## What you need to do
Omitting every picture, copy the lines from the one that contains "Set sort direction to ascending" through the last line of the records below, exactly and with nothing added.

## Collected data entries
= Beginning of Section =

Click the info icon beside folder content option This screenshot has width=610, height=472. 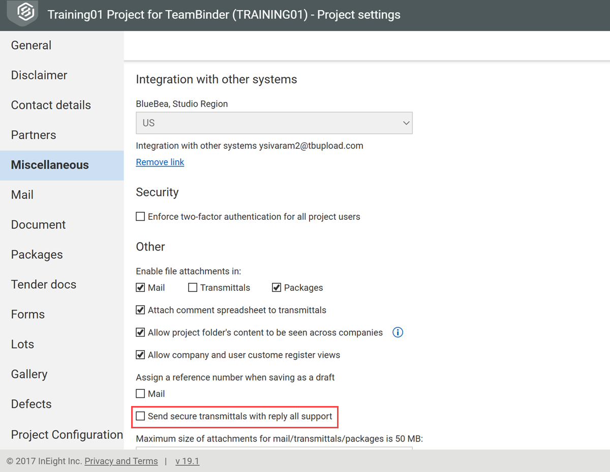[x=398, y=332]
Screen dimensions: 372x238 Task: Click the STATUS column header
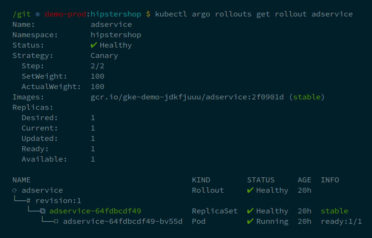[x=261, y=180]
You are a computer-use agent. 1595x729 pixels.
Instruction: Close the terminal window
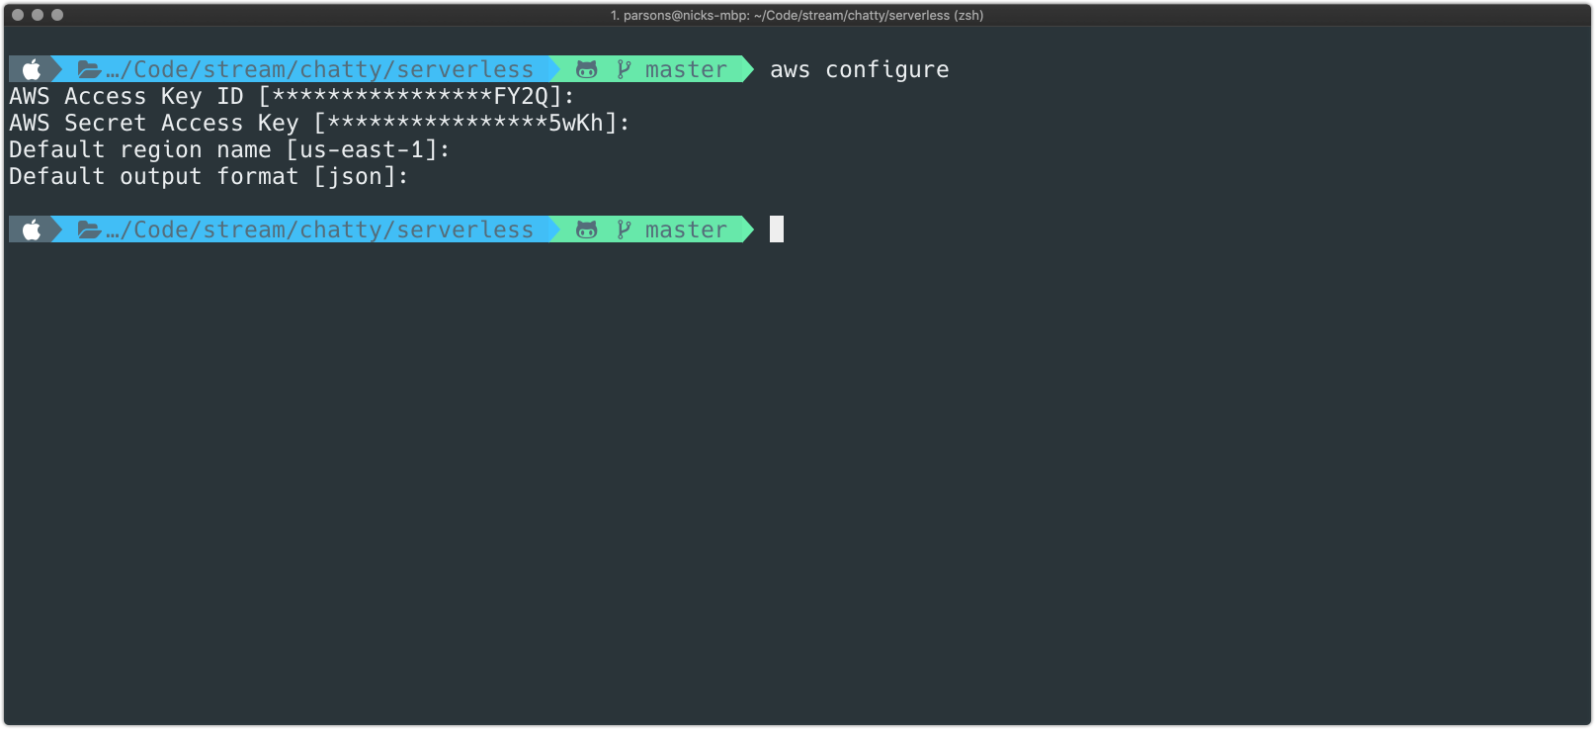(18, 15)
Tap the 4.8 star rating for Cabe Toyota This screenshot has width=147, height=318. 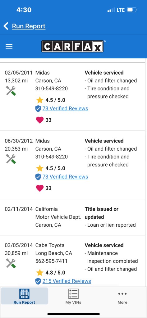click(51, 273)
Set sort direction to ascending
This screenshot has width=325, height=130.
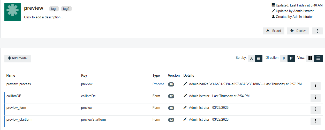[x=284, y=58]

= End of Section =

## Written solution
Set sort direction to ascending
This screenshot has width=325, height=130.
[x=284, y=58]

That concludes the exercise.